Return everything in the data below from the line containing "You are a computer-use" down to the end of the data, word for word. Leave the pictures out.

(Records from a dataset)
** start **

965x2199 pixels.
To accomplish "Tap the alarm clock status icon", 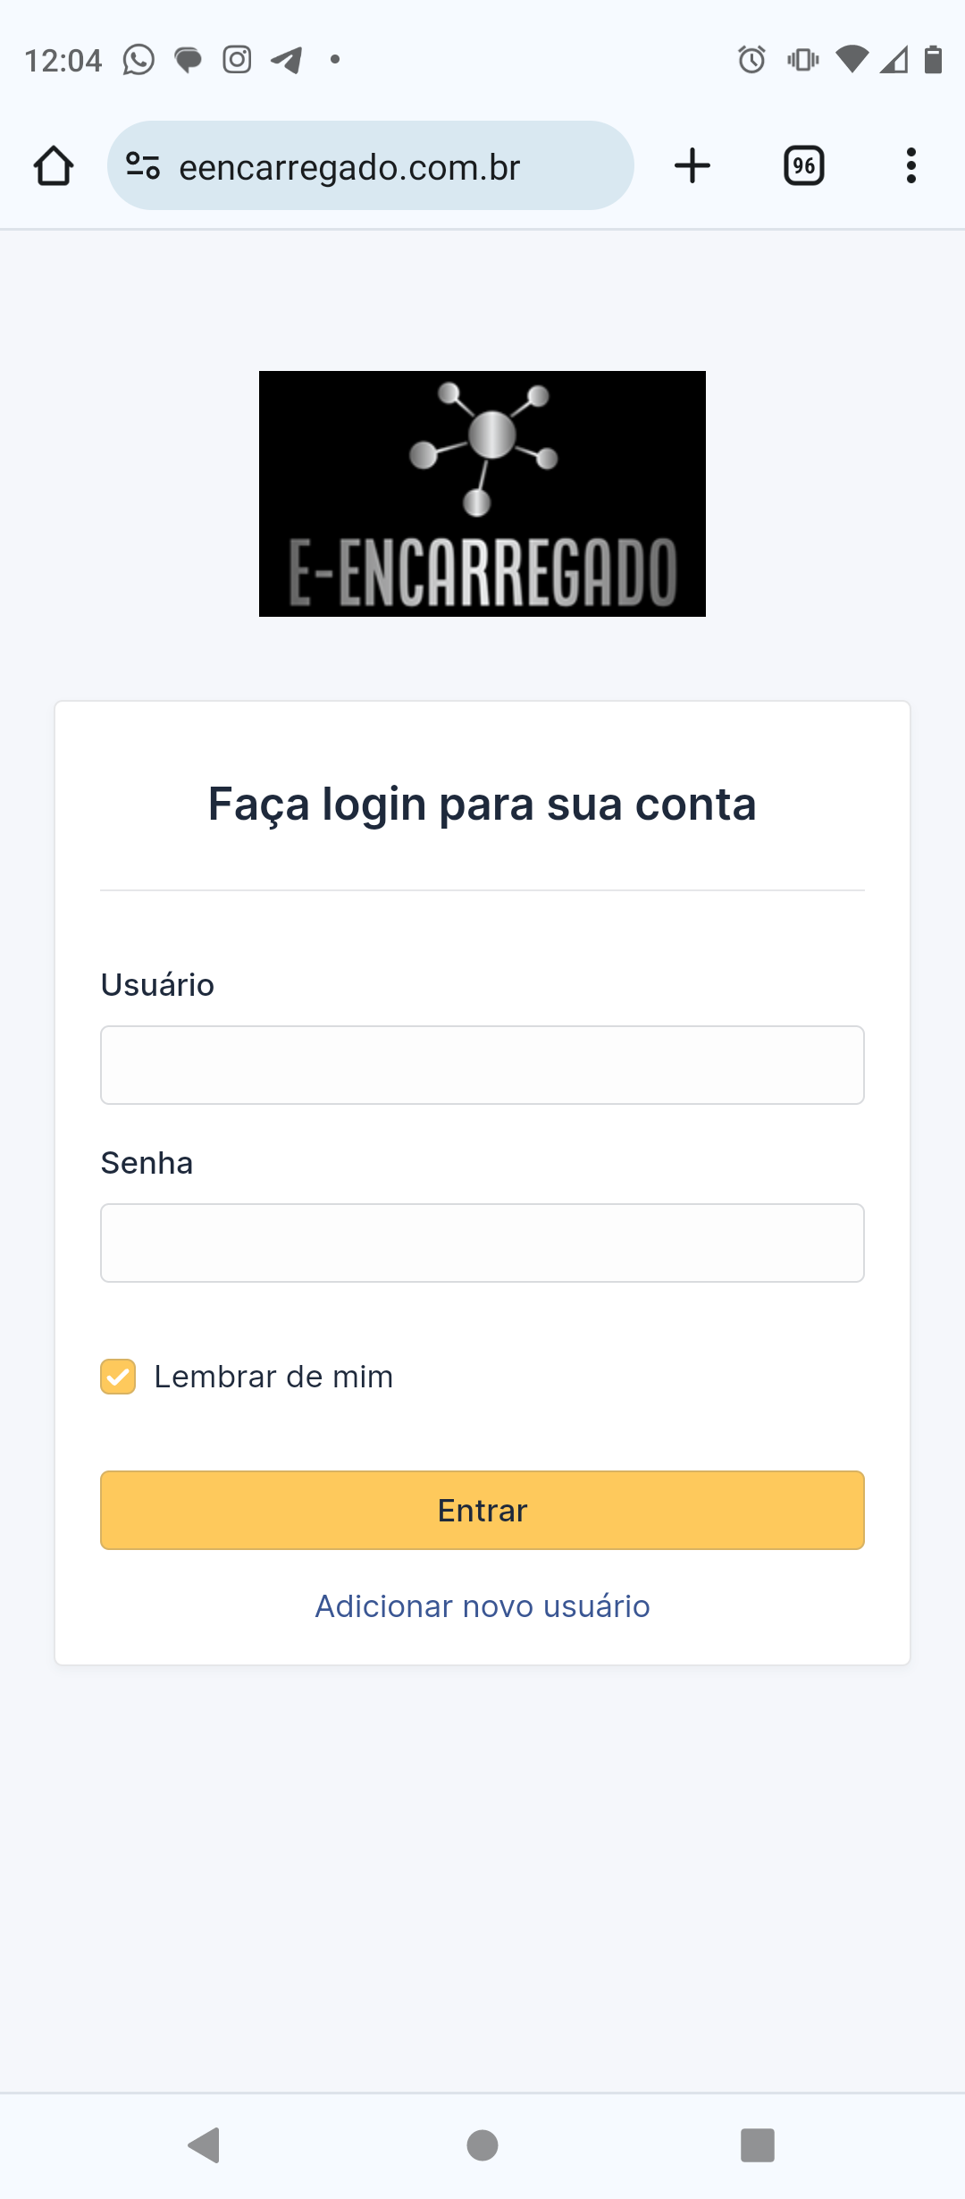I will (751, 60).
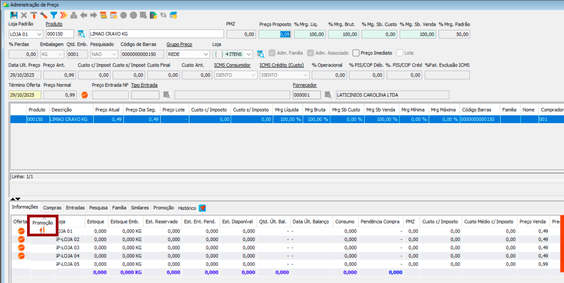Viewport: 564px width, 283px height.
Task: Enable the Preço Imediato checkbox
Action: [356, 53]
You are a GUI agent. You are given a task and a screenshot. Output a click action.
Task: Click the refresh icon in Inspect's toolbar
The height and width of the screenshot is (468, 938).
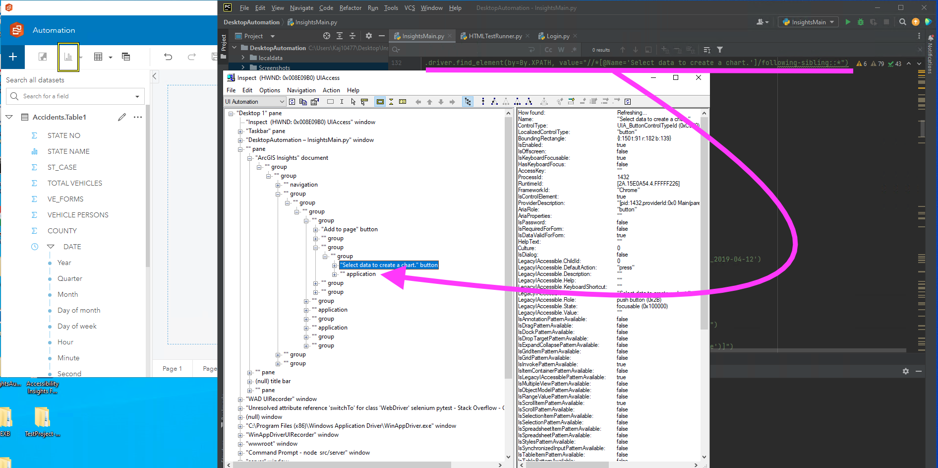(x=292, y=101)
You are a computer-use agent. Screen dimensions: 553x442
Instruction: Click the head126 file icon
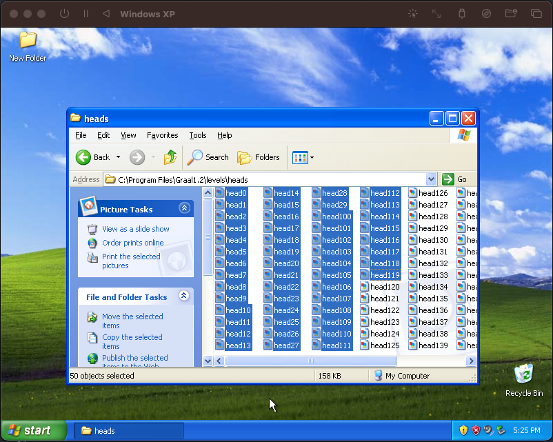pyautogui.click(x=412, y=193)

** end **

### Response
You are a computer-use agent. Screen dimensions: 553x442
Instruction: Click the head126 file icon
pyautogui.click(x=412, y=193)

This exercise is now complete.